• [To do]:
Revise the material from its start through the line containing "coord(205,235)", changing "orange" to "red" and keeping everything else the same. Leave the pictures out of your answer.

• [Stored rows]:
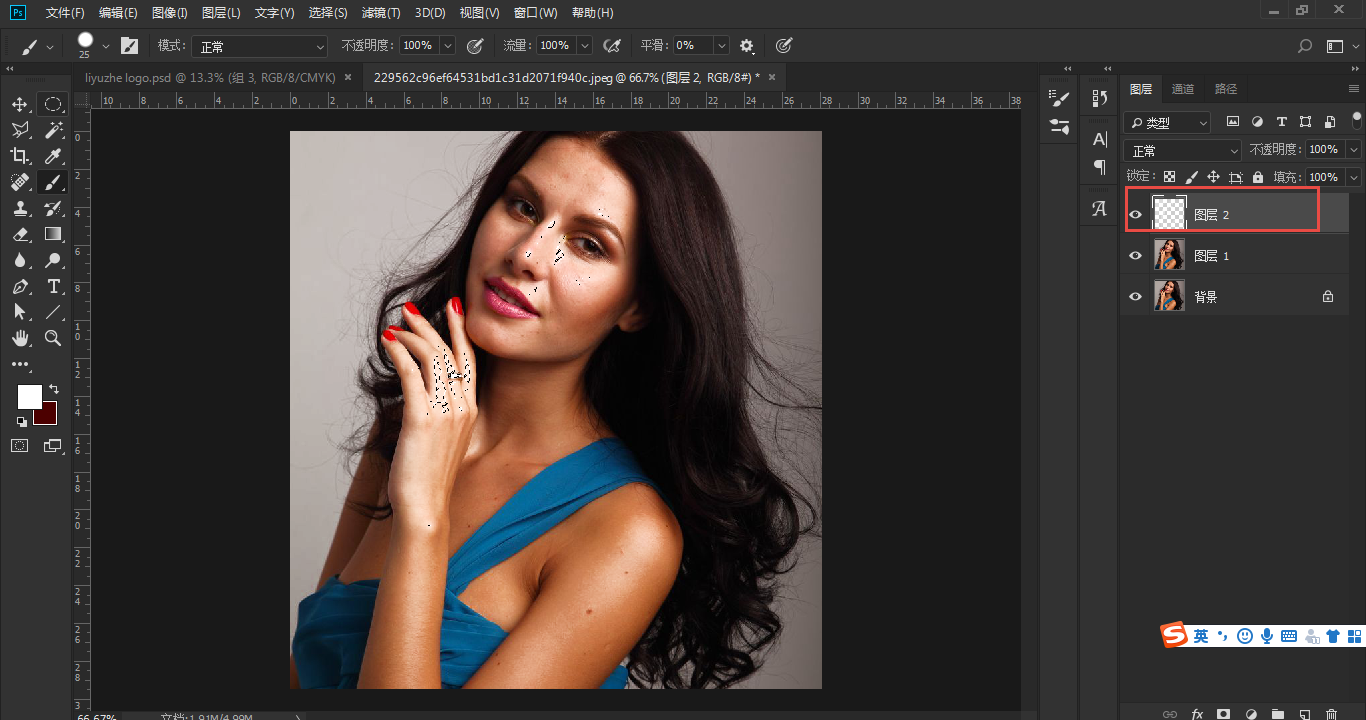Image resolution: width=1366 pixels, height=720 pixels.
Task: Open the brush 模式 blending dropdown
Action: click(261, 46)
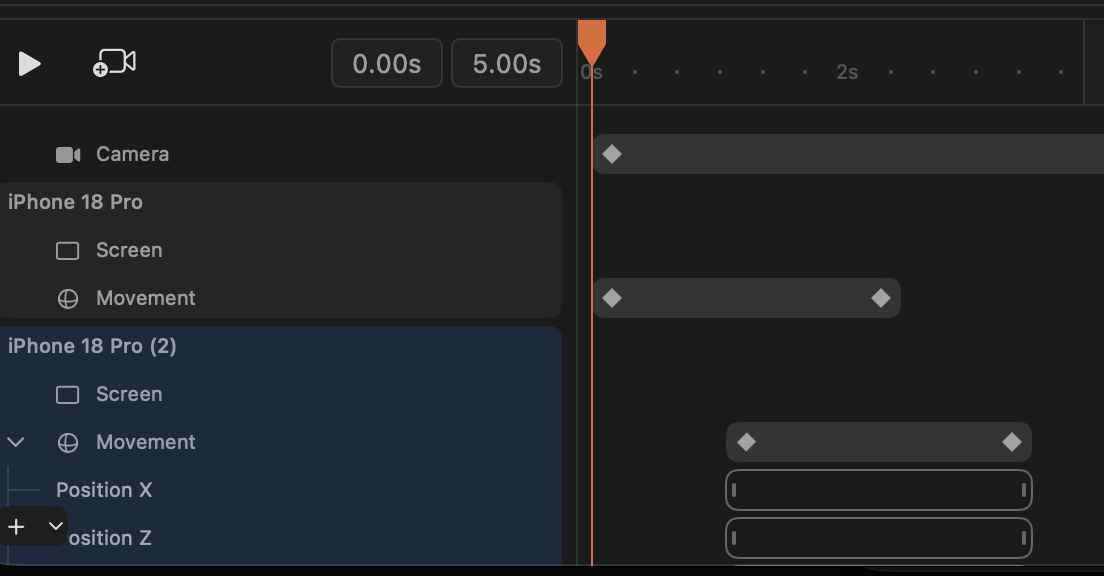The width and height of the screenshot is (1104, 576).
Task: Edit the 0.00s start time field
Action: coord(387,63)
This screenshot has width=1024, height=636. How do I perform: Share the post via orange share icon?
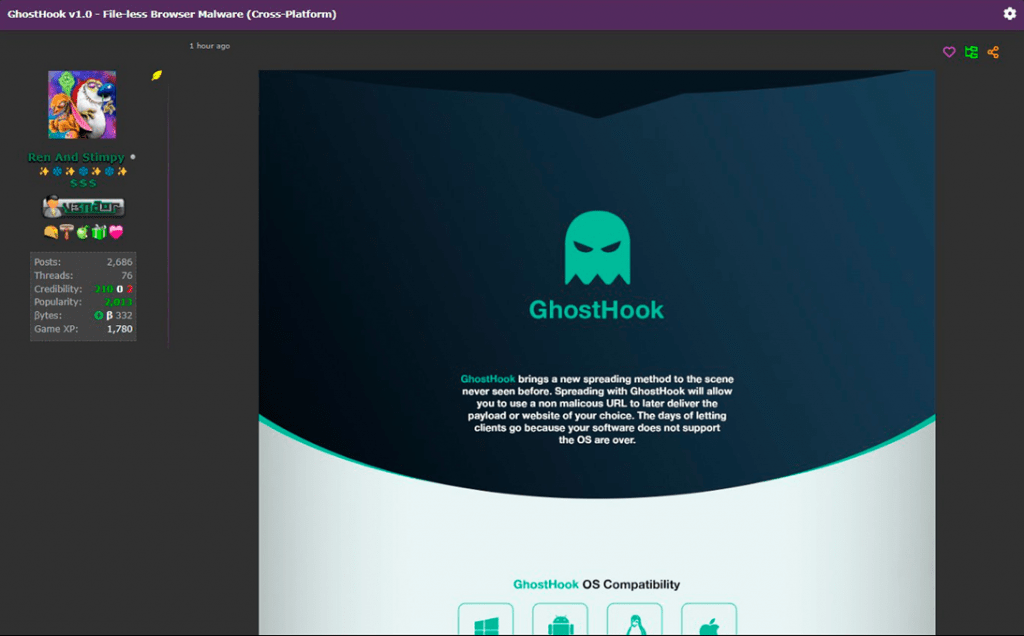coord(993,52)
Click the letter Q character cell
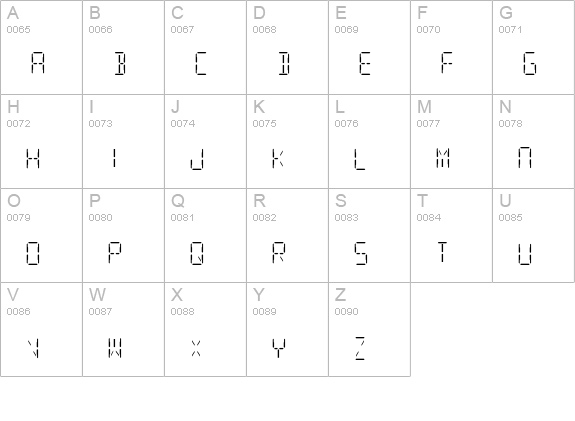 coord(205,235)
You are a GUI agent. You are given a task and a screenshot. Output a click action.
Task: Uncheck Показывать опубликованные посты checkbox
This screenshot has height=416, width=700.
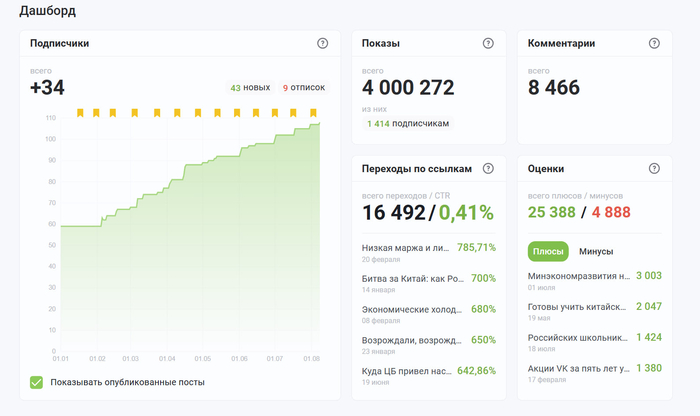click(x=37, y=382)
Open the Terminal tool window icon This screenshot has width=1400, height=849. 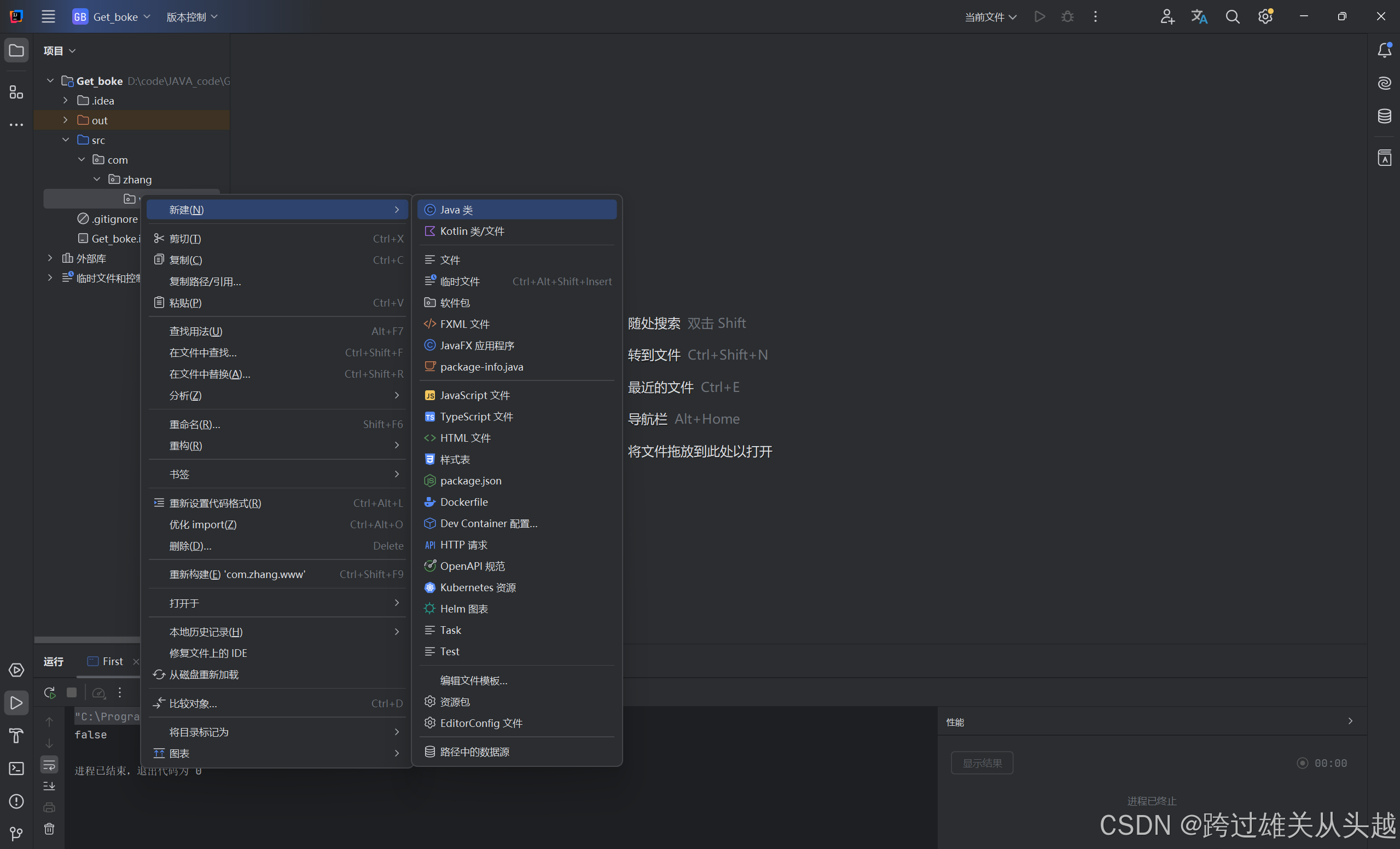pos(16,768)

• [Reply to the exercise]:
Image resolution: width=1366 pixels, height=720 pixels.
Task: Open the brush 模式 blending dropdown
Action: click(261, 46)
The width and height of the screenshot is (1104, 576).
Task: Edit the 0.00s start time field
Action: coord(387,63)
This screenshot has width=1024, height=636. How do I perform: Share the post via red share icon?
coord(993,52)
Click the letter Q character cell
 coord(205,235)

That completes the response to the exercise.